About this exercise =>
Nothing but the lines from the one with "Viewport: 690px width, 452px height." through the end of the data should be set down, each exactly as written, and no picture should be included.

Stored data
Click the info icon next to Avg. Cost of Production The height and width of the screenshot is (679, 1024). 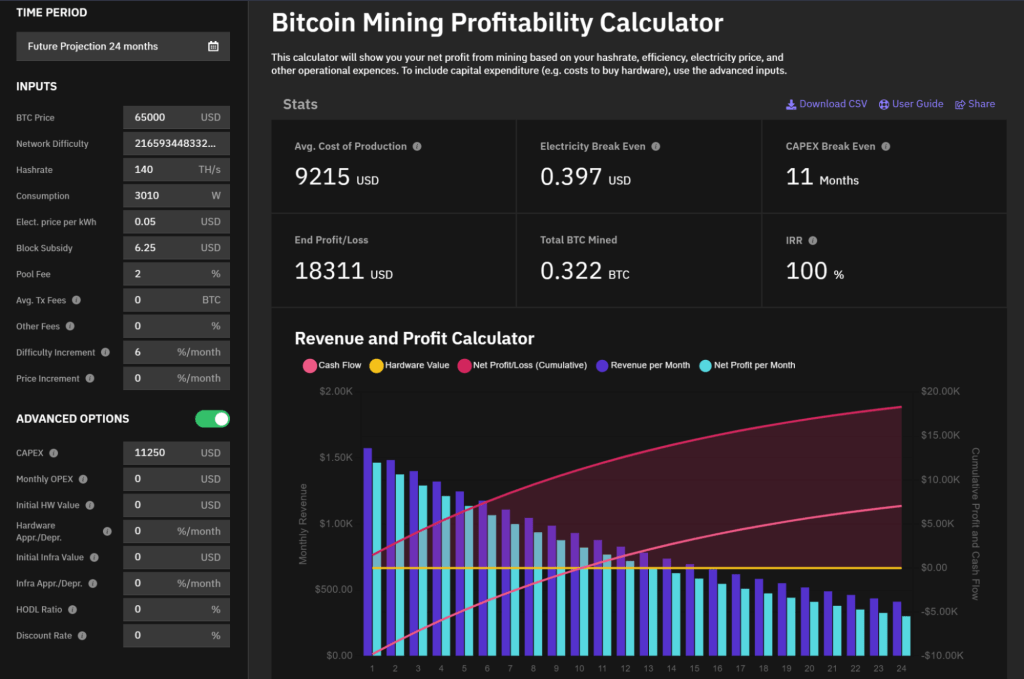(417, 146)
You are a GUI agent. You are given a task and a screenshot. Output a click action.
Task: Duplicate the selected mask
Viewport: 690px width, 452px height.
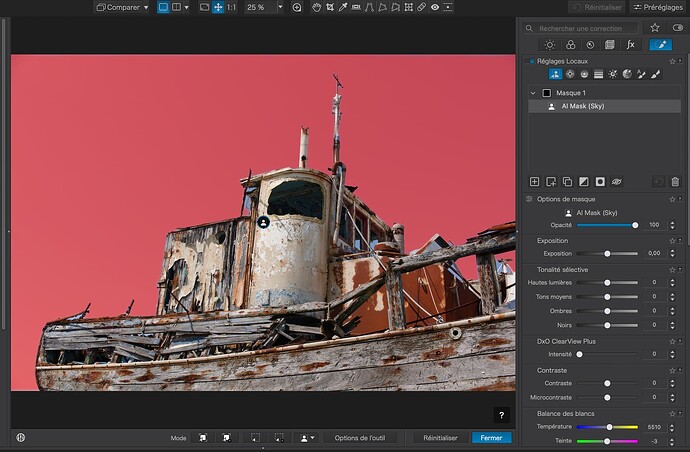click(x=567, y=182)
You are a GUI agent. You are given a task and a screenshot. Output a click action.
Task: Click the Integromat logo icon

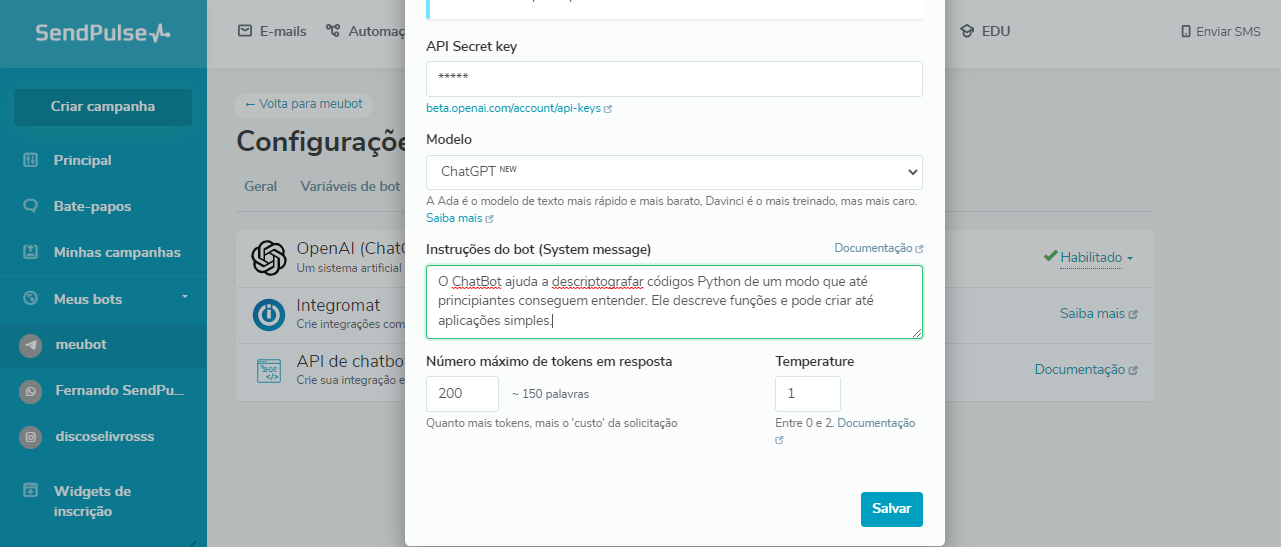click(x=269, y=314)
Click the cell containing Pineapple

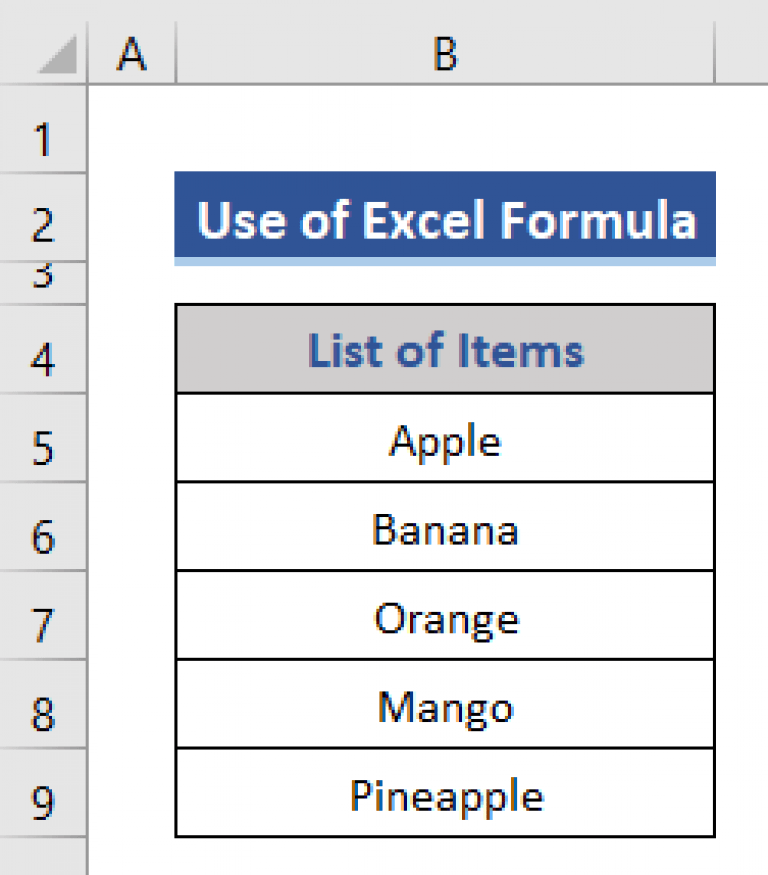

Written solution =>
Viewport: 690px width, 452px height.
click(x=567, y=182)
You are a GUI agent. You are given a task and a screenshot. Output a click action.
Task: Click the Integromat logo icon

click(x=269, y=314)
Click the cell containing Pineapple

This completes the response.